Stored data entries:
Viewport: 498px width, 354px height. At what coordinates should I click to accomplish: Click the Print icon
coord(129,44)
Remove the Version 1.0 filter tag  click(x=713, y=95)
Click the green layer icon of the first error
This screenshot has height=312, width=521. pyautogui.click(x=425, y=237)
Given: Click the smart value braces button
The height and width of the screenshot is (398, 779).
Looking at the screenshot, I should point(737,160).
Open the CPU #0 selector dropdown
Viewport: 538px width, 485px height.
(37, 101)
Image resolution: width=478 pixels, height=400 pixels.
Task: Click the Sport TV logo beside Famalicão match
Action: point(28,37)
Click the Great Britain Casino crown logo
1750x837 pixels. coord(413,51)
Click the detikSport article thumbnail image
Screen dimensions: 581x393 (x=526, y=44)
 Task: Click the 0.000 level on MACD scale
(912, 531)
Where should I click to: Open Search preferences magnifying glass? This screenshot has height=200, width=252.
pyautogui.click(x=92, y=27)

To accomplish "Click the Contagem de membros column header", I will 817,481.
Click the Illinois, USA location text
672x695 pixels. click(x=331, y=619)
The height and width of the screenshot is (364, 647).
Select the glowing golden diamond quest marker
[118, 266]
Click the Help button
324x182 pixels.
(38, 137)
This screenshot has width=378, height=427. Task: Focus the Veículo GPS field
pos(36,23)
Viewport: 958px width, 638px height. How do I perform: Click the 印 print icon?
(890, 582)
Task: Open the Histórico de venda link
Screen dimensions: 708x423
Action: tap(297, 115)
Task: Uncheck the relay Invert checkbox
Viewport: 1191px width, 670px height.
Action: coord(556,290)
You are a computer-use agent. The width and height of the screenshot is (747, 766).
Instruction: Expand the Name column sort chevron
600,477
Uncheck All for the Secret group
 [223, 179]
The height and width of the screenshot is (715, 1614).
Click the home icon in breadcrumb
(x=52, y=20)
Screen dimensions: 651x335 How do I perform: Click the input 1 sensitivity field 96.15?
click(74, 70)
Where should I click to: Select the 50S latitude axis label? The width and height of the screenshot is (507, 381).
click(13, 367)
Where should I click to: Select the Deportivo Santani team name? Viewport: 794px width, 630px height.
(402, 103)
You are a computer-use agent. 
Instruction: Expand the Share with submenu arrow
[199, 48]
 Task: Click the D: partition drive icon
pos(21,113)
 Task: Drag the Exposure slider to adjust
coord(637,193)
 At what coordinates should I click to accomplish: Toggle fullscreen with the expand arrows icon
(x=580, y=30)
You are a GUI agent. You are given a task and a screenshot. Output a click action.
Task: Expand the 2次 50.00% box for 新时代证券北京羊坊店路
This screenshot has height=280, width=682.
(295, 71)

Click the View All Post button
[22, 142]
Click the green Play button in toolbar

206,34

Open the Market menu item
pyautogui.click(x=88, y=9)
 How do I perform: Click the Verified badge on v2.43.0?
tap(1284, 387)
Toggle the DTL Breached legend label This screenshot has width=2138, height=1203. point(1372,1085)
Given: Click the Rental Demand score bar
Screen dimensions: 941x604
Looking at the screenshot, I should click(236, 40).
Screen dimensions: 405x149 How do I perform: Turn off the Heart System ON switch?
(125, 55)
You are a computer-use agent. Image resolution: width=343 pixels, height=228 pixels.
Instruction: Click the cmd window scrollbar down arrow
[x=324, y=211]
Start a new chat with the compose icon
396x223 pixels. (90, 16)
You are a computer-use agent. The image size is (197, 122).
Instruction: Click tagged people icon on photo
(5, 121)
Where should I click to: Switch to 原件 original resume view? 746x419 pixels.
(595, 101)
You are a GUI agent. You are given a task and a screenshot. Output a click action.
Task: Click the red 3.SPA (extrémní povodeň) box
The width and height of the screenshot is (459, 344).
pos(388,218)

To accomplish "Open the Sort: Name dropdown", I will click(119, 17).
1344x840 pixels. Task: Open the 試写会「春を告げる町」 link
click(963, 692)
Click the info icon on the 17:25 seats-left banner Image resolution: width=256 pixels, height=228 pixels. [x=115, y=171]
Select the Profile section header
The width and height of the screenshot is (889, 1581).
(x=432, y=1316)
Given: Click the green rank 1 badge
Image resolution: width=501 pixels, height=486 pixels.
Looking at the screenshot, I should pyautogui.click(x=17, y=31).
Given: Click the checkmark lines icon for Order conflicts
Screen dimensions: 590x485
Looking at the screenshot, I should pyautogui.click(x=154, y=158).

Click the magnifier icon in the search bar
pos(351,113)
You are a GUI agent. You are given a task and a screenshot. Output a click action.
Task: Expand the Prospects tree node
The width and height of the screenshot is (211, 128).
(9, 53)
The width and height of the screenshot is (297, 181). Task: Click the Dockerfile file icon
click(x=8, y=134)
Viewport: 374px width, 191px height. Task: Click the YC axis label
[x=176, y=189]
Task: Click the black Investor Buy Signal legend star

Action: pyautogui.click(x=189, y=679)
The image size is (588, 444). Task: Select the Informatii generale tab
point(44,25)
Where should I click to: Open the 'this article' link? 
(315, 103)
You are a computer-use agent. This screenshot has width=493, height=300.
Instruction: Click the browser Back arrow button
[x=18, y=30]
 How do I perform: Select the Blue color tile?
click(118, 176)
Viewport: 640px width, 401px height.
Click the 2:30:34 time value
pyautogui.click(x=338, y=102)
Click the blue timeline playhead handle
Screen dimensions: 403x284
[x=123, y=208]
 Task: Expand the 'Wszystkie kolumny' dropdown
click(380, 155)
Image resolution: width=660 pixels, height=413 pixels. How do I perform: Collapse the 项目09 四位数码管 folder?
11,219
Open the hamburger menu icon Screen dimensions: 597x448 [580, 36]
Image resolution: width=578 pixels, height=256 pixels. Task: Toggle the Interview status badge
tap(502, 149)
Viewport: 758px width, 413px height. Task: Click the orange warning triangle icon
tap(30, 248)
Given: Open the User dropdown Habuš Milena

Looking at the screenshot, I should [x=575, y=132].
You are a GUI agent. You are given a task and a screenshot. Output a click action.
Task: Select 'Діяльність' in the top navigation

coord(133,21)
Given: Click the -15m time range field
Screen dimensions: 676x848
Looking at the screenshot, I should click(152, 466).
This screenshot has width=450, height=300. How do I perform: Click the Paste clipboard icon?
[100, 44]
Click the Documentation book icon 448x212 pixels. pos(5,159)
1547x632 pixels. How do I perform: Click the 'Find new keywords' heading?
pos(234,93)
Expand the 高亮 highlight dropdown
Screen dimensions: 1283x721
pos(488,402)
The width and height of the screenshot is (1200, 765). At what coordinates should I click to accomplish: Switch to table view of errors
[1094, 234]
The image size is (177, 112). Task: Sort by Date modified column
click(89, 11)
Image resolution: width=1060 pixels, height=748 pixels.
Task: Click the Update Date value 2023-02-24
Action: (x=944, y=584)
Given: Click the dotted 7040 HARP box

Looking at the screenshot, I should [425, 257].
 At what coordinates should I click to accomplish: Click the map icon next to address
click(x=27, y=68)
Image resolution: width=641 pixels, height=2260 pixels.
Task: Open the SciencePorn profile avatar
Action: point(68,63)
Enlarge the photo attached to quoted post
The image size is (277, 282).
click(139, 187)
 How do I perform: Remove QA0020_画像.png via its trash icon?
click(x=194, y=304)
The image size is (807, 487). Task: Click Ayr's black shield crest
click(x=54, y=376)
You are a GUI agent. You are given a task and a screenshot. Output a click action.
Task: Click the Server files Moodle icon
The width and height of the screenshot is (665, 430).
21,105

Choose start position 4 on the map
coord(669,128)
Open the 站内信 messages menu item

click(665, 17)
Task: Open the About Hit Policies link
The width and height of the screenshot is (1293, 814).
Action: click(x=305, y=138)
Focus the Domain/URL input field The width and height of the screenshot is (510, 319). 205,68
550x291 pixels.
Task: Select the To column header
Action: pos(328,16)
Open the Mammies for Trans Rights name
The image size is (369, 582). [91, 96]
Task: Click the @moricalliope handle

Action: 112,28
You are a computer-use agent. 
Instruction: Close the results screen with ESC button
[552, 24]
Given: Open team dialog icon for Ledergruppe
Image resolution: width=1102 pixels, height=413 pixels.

> **Your objective**
Extract exactly the leading lines of the data, stopping at and including the line with "You are a computer-use agent. The width".

> **Written solution**
Viewport: 498px width, 354px height. At what coordinates should I click to accomplish: Click the Print icon
coord(129,44)
Remove the Version 1.0 filter tag  click(x=713, y=95)
Click the green layer icon of the first error
This screenshot has height=312, width=521. pyautogui.click(x=425, y=237)
Given: Click the smart value braces button
The height and width of the screenshot is (398, 779).
Looking at the screenshot, I should point(737,160).
Open the CPU #0 selector dropdown
Viewport: 538px width, 485px height.
(37, 101)
Image resolution: width=478 pixels, height=400 pixels.
Task: Click the Sport TV logo beside Famalicão match
Action: point(28,37)
Click the Great Britain Casino crown logo
1750x837 pixels. coord(413,51)
Click the detikSport article thumbnail image
Screen dimensions: 581x393 (x=526, y=44)
 Task: Click the 0.000 level on MACD scale
(912, 531)
Where should I click to: Open Search preferences magnifying glass? This screenshot has height=200, width=252.
pyautogui.click(x=92, y=27)

To accomplish "Click the Contagem de membros column header", I will 817,481.
Click the Illinois, USA location text
672x695 pixels. click(x=331, y=619)
The height and width of the screenshot is (364, 647).
Select the glowing golden diamond quest marker
[118, 266]
Click the Help button
324x182 pixels.
(38, 137)
This screenshot has width=378, height=427. Task: Focus the Veículo GPS field
pos(36,23)
Viewport: 958px width, 638px height. How do I perform: Click the 印 print icon?
(890, 582)
Task: Open the Histórico de venda link
Screen dimensions: 708x423
Action: tap(297, 115)
Task: Uncheck the relay Invert checkbox
Viewport: 1191px width, 670px height.
Action: coord(556,290)
You are a computer-use agent. The width and height of the screenshot is (747, 766).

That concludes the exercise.